Task goal
Repeat the data exactly, please.

Extracted material
↓↓↓

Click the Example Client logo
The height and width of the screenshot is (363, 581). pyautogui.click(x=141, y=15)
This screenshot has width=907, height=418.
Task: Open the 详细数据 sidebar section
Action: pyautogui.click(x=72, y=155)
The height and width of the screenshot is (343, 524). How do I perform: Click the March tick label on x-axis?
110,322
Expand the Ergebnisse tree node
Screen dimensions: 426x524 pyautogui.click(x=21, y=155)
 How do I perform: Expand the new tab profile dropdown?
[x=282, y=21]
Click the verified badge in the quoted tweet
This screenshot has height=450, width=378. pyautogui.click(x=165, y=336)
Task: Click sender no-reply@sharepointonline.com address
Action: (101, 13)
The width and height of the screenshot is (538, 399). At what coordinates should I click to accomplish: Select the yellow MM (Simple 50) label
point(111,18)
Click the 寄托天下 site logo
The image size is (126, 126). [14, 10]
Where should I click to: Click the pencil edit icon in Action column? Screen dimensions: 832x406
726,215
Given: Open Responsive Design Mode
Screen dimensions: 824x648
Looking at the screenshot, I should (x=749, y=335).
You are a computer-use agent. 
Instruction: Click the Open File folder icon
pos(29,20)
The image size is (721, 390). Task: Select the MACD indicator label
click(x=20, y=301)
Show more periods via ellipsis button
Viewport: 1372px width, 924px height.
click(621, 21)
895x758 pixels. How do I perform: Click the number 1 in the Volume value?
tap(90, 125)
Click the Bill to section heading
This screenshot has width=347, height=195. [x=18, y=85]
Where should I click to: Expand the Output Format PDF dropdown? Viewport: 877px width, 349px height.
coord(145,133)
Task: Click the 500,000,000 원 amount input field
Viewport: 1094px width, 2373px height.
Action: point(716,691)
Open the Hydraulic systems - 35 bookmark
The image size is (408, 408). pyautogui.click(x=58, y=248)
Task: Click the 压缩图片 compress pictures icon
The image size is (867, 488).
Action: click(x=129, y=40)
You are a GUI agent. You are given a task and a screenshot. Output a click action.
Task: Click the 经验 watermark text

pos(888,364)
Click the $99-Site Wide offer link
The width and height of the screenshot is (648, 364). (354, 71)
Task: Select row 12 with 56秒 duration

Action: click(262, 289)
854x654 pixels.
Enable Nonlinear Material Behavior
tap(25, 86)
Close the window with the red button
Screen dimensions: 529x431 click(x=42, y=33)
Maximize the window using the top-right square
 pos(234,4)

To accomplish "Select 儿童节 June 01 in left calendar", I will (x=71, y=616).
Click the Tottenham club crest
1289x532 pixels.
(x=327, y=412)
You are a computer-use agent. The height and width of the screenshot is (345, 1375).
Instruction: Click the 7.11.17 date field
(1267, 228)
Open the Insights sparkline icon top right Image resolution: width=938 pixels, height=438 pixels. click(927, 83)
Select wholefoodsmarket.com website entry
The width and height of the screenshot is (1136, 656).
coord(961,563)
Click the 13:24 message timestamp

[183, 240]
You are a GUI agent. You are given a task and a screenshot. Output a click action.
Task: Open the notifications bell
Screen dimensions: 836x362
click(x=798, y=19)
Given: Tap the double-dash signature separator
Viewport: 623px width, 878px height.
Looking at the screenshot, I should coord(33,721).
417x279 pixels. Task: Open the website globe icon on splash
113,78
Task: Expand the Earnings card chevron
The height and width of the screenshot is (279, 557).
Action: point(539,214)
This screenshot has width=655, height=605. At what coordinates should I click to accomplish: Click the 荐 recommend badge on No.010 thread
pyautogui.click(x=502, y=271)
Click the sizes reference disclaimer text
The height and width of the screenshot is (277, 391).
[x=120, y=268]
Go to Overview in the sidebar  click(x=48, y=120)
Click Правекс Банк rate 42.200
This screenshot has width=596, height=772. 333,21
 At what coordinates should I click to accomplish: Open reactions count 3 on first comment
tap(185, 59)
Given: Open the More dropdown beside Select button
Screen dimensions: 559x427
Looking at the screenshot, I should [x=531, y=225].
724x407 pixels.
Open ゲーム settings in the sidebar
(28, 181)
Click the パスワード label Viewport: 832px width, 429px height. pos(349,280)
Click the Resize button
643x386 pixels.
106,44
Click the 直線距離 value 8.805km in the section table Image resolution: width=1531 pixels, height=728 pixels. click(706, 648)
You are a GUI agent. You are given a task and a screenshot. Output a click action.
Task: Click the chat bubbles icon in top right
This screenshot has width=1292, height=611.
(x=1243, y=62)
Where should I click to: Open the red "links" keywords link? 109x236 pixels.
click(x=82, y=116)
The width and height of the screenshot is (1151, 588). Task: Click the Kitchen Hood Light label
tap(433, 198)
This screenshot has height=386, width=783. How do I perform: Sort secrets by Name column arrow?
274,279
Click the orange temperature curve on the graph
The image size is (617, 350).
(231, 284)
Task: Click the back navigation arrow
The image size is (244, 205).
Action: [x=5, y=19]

↑↑↑

Expected answer
Click the Example Client logo
The height and width of the screenshot is (363, 581). pyautogui.click(x=141, y=15)
This screenshot has width=907, height=418.
Task: Open the 详细数据 sidebar section
Action: pyautogui.click(x=72, y=155)
The height and width of the screenshot is (343, 524). How do I perform: Click the March tick label on x-axis?
110,322
Expand the Ergebnisse tree node
Screen dimensions: 426x524 pyautogui.click(x=21, y=155)
 How do I perform: Expand the new tab profile dropdown?
[x=282, y=21]
Click the verified badge in the quoted tweet
This screenshot has height=450, width=378. pyautogui.click(x=165, y=336)
Task: Click sender no-reply@sharepointonline.com address
Action: (101, 13)
The width and height of the screenshot is (538, 399). At what coordinates should I click to accomplish: Select the yellow MM (Simple 50) label
point(111,18)
Click the 寄托天下 site logo
The image size is (126, 126). [14, 10]
Where should I click to: Click the pencil edit icon in Action column? Screen dimensions: 832x406
726,215
Given: Open Responsive Design Mode
Screen dimensions: 824x648
Looking at the screenshot, I should (x=749, y=335).
You are a computer-use agent. 
Instruction: Click the Open File folder icon
pos(29,20)
The image size is (721, 390). Task: Select the MACD indicator label
click(x=20, y=301)
Show more periods via ellipsis button
Viewport: 1372px width, 924px height.
click(621, 21)
895x758 pixels. How do I perform: Click the number 1 in the Volume value?
tap(90, 125)
Click the Bill to section heading
This screenshot has width=347, height=195. [x=18, y=85]
Where should I click to: Expand the Output Format PDF dropdown? Viewport: 877px width, 349px height.
coord(145,133)
Task: Click the 500,000,000 원 amount input field
Viewport: 1094px width, 2373px height.
Action: point(716,691)
Open the Hydraulic systems - 35 bookmark
The image size is (408, 408). pyautogui.click(x=58, y=248)
Task: Click the 压缩图片 compress pictures icon
The image size is (867, 488).
Action: click(x=129, y=40)
You are a GUI agent. You are given a task and a screenshot. Output a click action.
Task: Click the 经验 watermark text

pos(888,364)
Click the $99-Site Wide offer link
The width and height of the screenshot is (648, 364). (354, 71)
Task: Select row 12 with 56秒 duration

Action: click(262, 289)
854x654 pixels.
Enable Nonlinear Material Behavior
tap(25, 86)
Close the window with the red button
Screen dimensions: 529x431 click(x=42, y=33)
Maximize the window using the top-right square
 pos(234,4)

To accomplish "Select 儿童节 June 01 in left calendar", I will (x=71, y=616).
Click the Tottenham club crest
1289x532 pixels.
(x=327, y=412)
You are a computer-use agent. The height and width of the screenshot is (345, 1375).
Instruction: Click the 7.11.17 date field
(1267, 228)
Open the Insights sparkline icon top right Image resolution: width=938 pixels, height=438 pixels. click(927, 83)
Select wholefoodsmarket.com website entry
The width and height of the screenshot is (1136, 656).
coord(961,563)
Click the 13:24 message timestamp

[183, 240]
You are a GUI agent. You are given a task and a screenshot. Output a click action.
Task: Open the notifications bell
Screen dimensions: 836x362
click(x=798, y=19)
Given: Tap the double-dash signature separator
Viewport: 623px width, 878px height.
Looking at the screenshot, I should coord(33,721).
417x279 pixels. Task: Open the website globe icon on splash
113,78
Task: Expand the Earnings card chevron
The height and width of the screenshot is (279, 557).
Action: point(539,214)
This screenshot has width=655, height=605. At what coordinates should I click to accomplish: Click the 荐 recommend badge on No.010 thread
pyautogui.click(x=502, y=271)
Click the sizes reference disclaimer text
The height and width of the screenshot is (277, 391).
[x=120, y=268]
Go to Overview in the sidebar  click(x=48, y=120)
Click Правекс Банк rate 42.200
This screenshot has width=596, height=772. 333,21
 At what coordinates should I click to accomplish: Open reactions count 3 on first comment
tap(185, 59)
Given: Open the More dropdown beside Select button
Screen dimensions: 559x427
Looking at the screenshot, I should [x=531, y=225].
724x407 pixels.
Open ゲーム settings in the sidebar
(28, 181)
Click the パスワード label Viewport: 832px width, 429px height. pos(349,280)
Click the Resize button
643x386 pixels.
106,44
Click the 直線距離 value 8.805km in the section table Image resolution: width=1531 pixels, height=728 pixels. click(706, 648)
You are a GUI agent. You are given a task and a screenshot. Output a click action.
Task: Click the chat bubbles icon in top right
This screenshot has width=1292, height=611.
(x=1243, y=62)
Where should I click to: Open the red "links" keywords link? 109x236 pixels.
click(x=82, y=116)
The width and height of the screenshot is (1151, 588). Task: Click the Kitchen Hood Light label
tap(433, 198)
This screenshot has height=386, width=783. How do I perform: Sort secrets by Name column arrow?
274,279
Click the orange temperature curve on the graph
The image size is (617, 350).
(231, 284)
Task: Click the back navigation arrow
The image size is (244, 205).
Action: [x=5, y=19]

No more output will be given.